Rocky Cintron is president and CEO of Force 3, which delivers, supports and maintains IT products and implementation services—such as unified communications, security and data center—for federal agencies and their partners. It is recognized as one of the fastest growing federal IT solutions providers in the mid-Atlantic region and is one of Cisco's top five federal Cisco Gold Partners in America.
Rocky Cintron, CEO and president of Force 3, started the company in 1991 with a deep respect for the mission and vision of the military and the Department of Defense. Cintron’s father served in the Army and Cintron, a self-described “Army brat,” was born in Fort Meade, Md., with the National Security Administration right in his backyard—almost literally.
“I have a passion for the Department of Defense,” says Cintron. “Supporting them is a noble effort, which you realize when you see them out there risking their lives.”
Because of his personal background, Cintron had an understanding of the unique challenges that come with serving the military-industrial sector that many other contractors struggle to achieve. “There are things you cannot talk about in support of mission, so there is a very small group of people who can help these clients solve their issues, often for initiatives that have national impact,” says Cintron.
Because of that, Force 3 has a key ongoing challenge—attracting and retaining talent, and mentoring the next crop of leaders. Cintron recognized that Force3 had some high-potential leaders who needed to develop their leadership skills for maximum effectiveness in their roles.
Cintron worked with Hugh Courtney, the Smith School’s vice dean of programs, and Jeff Kudisch, Distinguished Tyser Teaching Fellow in management and organization, to design a classroom program that would bring together a group of Force 3 executives for an intensive three-day custom learning experience. “They put a lot of upfront effort into our curriculum—they asked the right questions and took the time to really learn about us as a company and our needs. There was a great connection and really good communication,” says Cintron.
The group read “Good to Great” by Jim Collins and had classes and strategy discussions led by Kudisch and other Smith faculty. “Many people told me it was the best class they’d ever taken,” says Cintron. “They talked about Force 3’s vision, about getting the right people onto the bus and making sure that the right people were in the right seats.”

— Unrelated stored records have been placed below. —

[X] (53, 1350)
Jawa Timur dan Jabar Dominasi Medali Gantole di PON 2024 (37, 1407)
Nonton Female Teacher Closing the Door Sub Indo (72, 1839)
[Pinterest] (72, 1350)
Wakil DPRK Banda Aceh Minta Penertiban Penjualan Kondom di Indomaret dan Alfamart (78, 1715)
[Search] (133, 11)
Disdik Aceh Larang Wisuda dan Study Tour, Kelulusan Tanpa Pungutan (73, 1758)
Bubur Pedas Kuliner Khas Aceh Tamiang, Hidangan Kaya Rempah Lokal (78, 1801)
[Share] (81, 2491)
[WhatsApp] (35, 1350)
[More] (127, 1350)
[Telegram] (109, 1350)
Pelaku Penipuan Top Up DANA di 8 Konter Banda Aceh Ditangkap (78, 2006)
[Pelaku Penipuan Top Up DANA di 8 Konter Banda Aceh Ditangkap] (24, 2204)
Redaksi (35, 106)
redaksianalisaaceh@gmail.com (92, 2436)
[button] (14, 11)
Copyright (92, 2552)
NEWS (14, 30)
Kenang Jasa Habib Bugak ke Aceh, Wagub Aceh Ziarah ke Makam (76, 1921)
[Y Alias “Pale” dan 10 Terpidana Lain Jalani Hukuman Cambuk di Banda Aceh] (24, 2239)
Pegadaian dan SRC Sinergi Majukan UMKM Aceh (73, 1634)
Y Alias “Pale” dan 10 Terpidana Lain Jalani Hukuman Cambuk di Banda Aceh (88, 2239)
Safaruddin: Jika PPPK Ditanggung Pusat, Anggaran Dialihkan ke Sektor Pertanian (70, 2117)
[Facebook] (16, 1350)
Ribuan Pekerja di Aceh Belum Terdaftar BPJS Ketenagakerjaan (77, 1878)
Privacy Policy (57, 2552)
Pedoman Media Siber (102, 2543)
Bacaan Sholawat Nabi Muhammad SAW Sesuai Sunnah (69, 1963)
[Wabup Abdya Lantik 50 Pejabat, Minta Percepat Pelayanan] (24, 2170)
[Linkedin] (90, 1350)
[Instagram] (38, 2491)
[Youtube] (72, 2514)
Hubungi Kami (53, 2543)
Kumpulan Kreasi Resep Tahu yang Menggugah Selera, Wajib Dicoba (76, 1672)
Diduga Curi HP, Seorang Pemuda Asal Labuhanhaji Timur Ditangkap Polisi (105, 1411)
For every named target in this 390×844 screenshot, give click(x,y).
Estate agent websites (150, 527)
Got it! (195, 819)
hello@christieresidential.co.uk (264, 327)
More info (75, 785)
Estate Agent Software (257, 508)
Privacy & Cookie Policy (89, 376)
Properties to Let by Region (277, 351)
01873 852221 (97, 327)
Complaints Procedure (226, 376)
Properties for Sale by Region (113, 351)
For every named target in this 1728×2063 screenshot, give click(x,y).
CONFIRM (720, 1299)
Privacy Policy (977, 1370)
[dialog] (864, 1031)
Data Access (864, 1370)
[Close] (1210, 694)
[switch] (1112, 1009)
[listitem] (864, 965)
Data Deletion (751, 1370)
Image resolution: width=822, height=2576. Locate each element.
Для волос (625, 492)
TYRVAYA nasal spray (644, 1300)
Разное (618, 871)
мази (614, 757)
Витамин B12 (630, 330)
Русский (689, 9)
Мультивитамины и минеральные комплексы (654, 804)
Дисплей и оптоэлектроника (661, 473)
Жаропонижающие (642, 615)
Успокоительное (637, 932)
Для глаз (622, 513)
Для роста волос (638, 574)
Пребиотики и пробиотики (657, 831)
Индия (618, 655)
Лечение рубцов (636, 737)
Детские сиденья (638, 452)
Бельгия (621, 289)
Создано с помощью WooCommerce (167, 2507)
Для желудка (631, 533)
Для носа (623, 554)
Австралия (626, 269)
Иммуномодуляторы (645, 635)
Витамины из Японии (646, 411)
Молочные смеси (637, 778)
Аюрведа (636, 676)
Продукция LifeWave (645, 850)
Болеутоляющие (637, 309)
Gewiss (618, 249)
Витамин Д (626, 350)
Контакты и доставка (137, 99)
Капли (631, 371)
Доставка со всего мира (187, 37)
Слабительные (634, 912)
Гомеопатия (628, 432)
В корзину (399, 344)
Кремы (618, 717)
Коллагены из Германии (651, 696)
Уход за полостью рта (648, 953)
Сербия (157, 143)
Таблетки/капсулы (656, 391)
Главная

When Force 3 brought back the Smith School for a second year of training, part of the three-day program included a walking tour of the battlefields of Gettysburg, in cooperation with the Gettysburg Foundation. It was a powerful experience. “People came away from it with the realization that whether or not people will follow you depends on your leadership style and the relationships you have,” says Cintron.
The class members have formed strong bonds with one another, and that has brought some surprising and very welcome side effects. “The back office staff does not ordinarily work with sales and marketing, so they might not have gotten to know each other, otherwise,” says Cintron. “But now when there’s an issue, they have a better relationship. They see each other as partners in solving the problem. It’s not just ‘me and my department.’ It’s about the entire organization, and how we can have an impact.”
The group will begin planning Smith’s third year of leadership development with Force 3 this fall.